Thinking About “Just Adding a Name” to Your Title? Think Again.

By:

Posted October 29, 2019

In today’s real estate market it is becoming more common for relatives to add their names onto the title of a house to help the real owner — typically a child or parent — qualify for a mortgage. Many others look to add a relative to avoid estate administration taxes when the owner dies.

What does it legally mean to add someone’s name to the title to your property?

In Ontario you have to file an electronic Land Transfer form with the Land Titles Office to add someone’s name to your property title.

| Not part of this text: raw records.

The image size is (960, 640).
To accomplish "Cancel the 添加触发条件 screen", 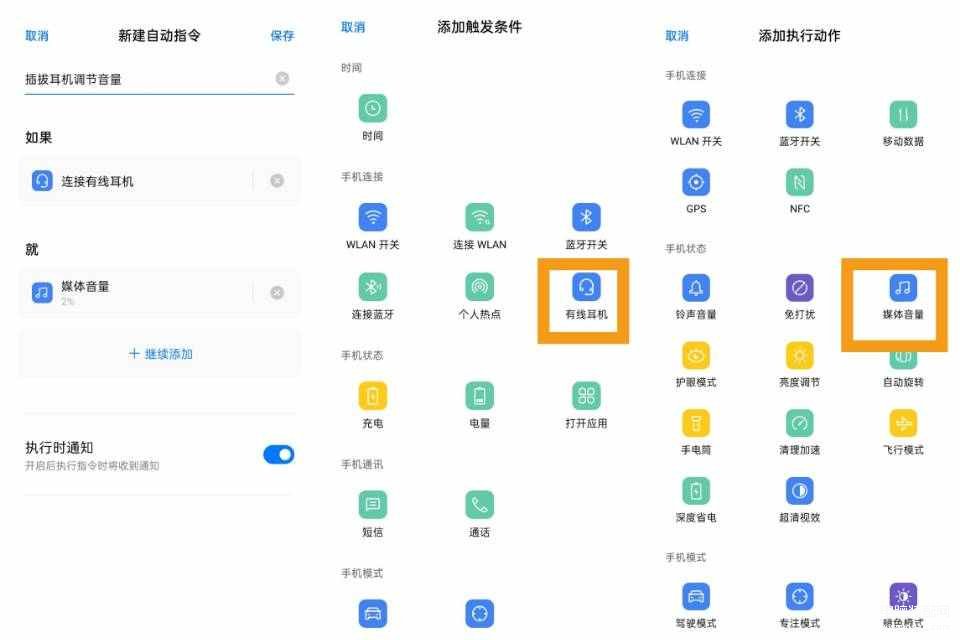I will tap(353, 28).
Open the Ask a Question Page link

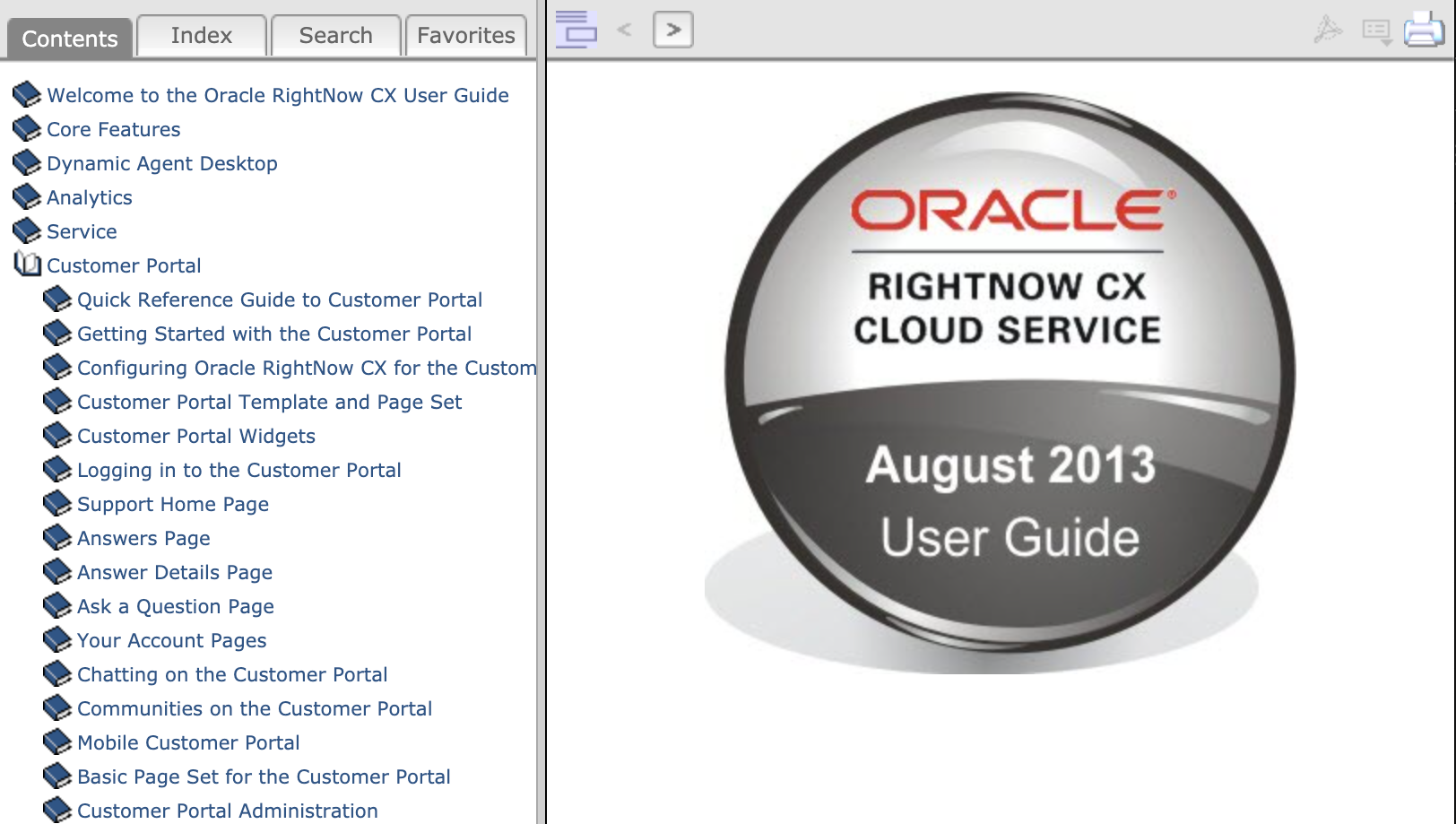[175, 606]
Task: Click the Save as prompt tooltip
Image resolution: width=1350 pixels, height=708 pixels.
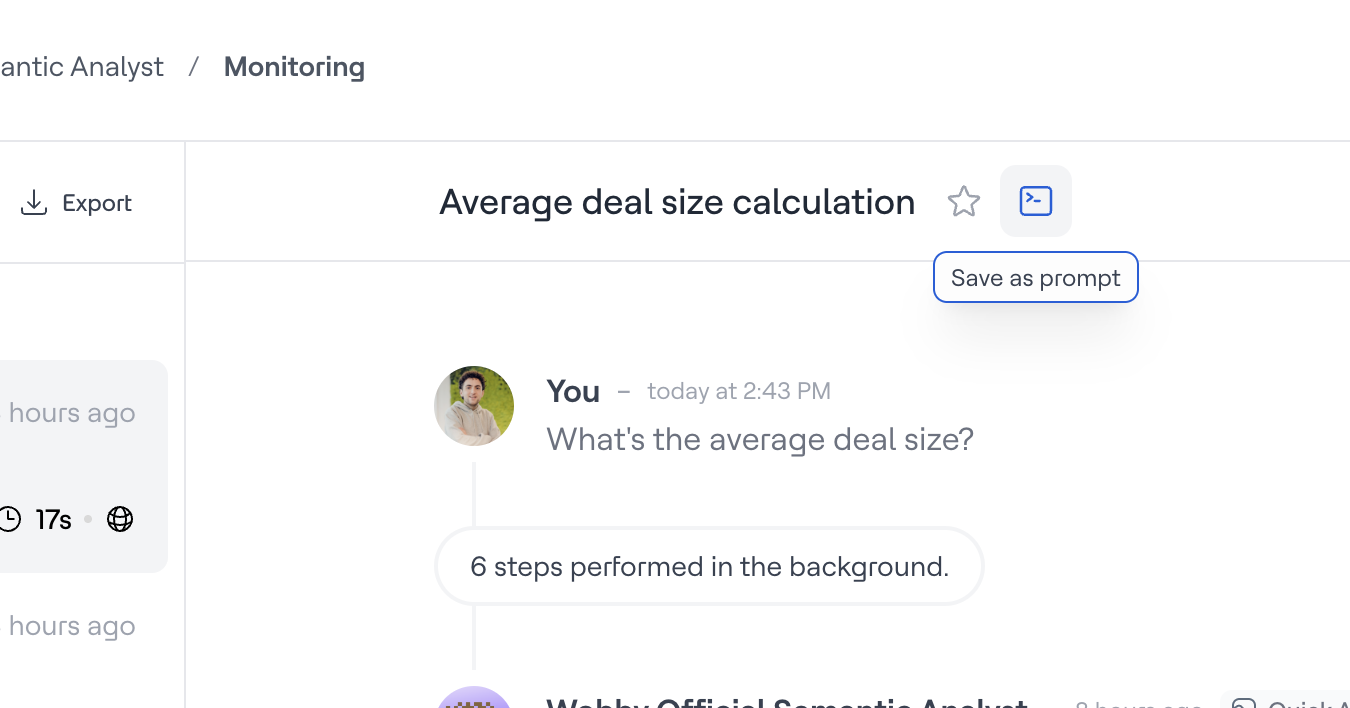Action: point(1035,278)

However by doing so, you are doing more than just adding a name. You (“the transferor”) are legally transferring an interest in the property to the other person (“the transferee”). He or she will then be a co-owner of your property. See my earlier blog “What’s on Your Title” for information on the different ways you could hold title.

Before transferring an interest in your property to someone else, you should consider the legal, tax and other ramifications.

Capital Gains Tax

Capital gains tax is a federal tax which is triggered when a property is sold and a capital gain is realized. Generally, a capital gain is an increase in the value of the capital (i.e. your property) from its original price (i.e. the adjusted cost base (“ACB”)). Fifty percent (50%) of the capital gain is taxed at the person’s marginal tax rate and unless there is an exemption, capital gains tax is payable whether money changes hands or not, based on the increase in value of the property.

A principal residence is one of the few assets that is exempted from Capital Gains tax.  However, in most cases, the individual being added to title will not be able to claim the house as their principal residence, so there will usually be income tax consequences. Once an individual is listed as a joint owner on a property that is not their residence, he or she becomes legally liable to pay capital gains tax when the home is sold.

Creditors and Loans

Once a person becomes a joint owner, they acquire an interest in the property, therefore the equity in the home becomes susceptible to that person’s creditors. This can be a particularly problematic issue if the individual goes through a divorce.  The individual’s spouse could demand to be paid some of the equity in the property during the divorce.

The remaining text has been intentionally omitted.